Selon un témoignage relayé par Oncodaily, Sue — dont le cancer du sein était revenu après plusieurs années de rémission et s'était propagé au foie — a entamé en décembre 2025 un traitement par capivasertib, une molécule dont la découverte et le développement s'appuient sur les travaux de The Institute of Cancer Research. Quelques mois plus tard, ses marqueurs tumoraux diminuent, son dernier scanner montre une maladie stable, et elle retrouve une vie quotidienne qu'elle qualifie elle-même de « normale ». Son récit ouvre une porte concrète pour d'autres patientes: celle des thérapies ciblées qui naissent dans les laboratoires.
Le jour où tout a recommencé
C'est en lisant les mots de Sue que se mesure ce qu'un médicament peut réellement changer dans une vie. Après plusieurs années de rémission, son cancer du sein est revenu et s'est propagé au foie. C'est dans ce basculement, cette redistribution brutale des perspectives, qu'un nouvel espoir thérapeutique s'est présenté: le capivasertib, fruit de recherches longtemps menées à l'Institute of Cancer Research.
« C'est effrayant de penser que mon cancer n'est pas guérissable, mais maintenant je revis une vie normale. Je peux promener mon chien, sortir avec mes amies, j'ai commencé de nouveaux loisirs. Je peux maintenant chercher le bon côté des choses, me sentir positive et profiter un peu plus de la vie. »
Cette phrase, qu'elle prononce aujourd'hui, dit quelque chose de simple: un traitement, ce n'est pas seulement un résultat sur un scanner. C'est ce qui rend possible le reste — le chien, les amies, les nouveaux horizons du quotidien.
Ce que sa trajectoire change pour la conversation avec votre oncologue
Sue ne raconte pas une guérison. Elle raconte une main retrouvée sur le fil des jours — et c'est précisément ce que vise aujourd'hui la recherche contre le cancer du sein. L'Institute of Cancer Research le formule ainsi: « Nous sommes fiers d'être à l'avant-garde de nouvelles découvertes qui aident les patientes et patients à vivre plus longtemps et mieux. »
Concrètement, plusieurs questions peuvent être posées lors d'une prochaine consultation, sans attendre un stade avancé pour le faire:
- Demander si une analyse complète de biomarqueurs a bien été réalisée ou peut être complétée. Les décisions thérapeutiques modernes s'appuient largement sur ces profils.
- Interroger son équipe soignante sur les essais cliniques ouverts pour sa situation. Les protocoles de recherche restent souvent une voie d'accès concrète aux molécules récentes.
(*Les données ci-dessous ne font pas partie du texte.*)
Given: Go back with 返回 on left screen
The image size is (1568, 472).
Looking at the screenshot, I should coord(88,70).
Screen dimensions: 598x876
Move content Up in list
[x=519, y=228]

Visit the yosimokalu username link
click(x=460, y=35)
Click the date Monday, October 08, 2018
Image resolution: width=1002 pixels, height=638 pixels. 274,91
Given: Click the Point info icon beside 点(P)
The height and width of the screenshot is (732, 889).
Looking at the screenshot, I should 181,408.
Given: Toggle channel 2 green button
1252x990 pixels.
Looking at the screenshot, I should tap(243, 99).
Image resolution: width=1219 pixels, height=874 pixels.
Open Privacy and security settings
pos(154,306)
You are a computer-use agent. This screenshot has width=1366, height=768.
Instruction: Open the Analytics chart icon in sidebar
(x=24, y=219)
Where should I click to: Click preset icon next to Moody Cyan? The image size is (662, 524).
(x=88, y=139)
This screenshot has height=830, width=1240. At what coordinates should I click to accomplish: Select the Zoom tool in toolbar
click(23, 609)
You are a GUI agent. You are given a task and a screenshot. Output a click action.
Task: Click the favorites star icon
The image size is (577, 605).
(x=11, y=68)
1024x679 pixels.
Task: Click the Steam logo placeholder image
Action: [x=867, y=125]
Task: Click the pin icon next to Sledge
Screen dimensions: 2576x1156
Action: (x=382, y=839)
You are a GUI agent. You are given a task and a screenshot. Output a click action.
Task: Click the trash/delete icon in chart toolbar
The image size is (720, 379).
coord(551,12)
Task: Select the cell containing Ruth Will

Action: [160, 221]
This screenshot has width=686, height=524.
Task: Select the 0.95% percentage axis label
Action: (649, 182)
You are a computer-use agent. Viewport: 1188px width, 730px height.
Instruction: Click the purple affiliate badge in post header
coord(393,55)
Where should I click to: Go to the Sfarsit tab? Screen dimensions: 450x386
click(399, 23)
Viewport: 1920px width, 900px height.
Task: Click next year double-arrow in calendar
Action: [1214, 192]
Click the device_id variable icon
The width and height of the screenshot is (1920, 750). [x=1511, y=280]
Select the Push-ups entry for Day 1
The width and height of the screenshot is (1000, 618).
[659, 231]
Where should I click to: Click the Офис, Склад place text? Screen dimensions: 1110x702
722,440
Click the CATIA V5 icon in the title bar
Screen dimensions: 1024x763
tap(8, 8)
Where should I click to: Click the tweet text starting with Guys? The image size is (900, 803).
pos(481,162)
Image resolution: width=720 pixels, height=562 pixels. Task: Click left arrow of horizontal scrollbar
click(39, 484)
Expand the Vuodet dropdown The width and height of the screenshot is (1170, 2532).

- Demander quels critères définissent, dans son cas, une « réponse stable » au traitement, et à quel rythme les marqueurs tumoraux et l'imagerie seront réévalués.
Suivre l'élan, sans se perdre dans l'attente
Ce que le parcours de Sue rend visible, c'est le temps long de la recherche: une molécule mise au point pendant des années au laboratoire, puis testée, puis accessible, puis vécue dans un corps singulier. Pour les lectrices et lecteurs qui cheminent avec un cancer du sein — en traitement, en rémission, ou en reprise évolutive — trois repères simples peuvent accompagner les prochaines semaines:
- Garder une trace écrite, datée, des résultats de scanners et de marqueurs tumoraux, pour visualiser la trajectoire avec son oncologue.
- Identifier, dans son centre de soins, le référent essais cliniques — oncologue référent ou équipe de recherche clinique — à qui poser la question d'un protocole pertinent.
- Permettre à la parole de circuler, comme Sue le fait, auprès de proches, d'associations, ou dans des espaces de témoignage: ce récit partagé nourrit aussi la force de tenir.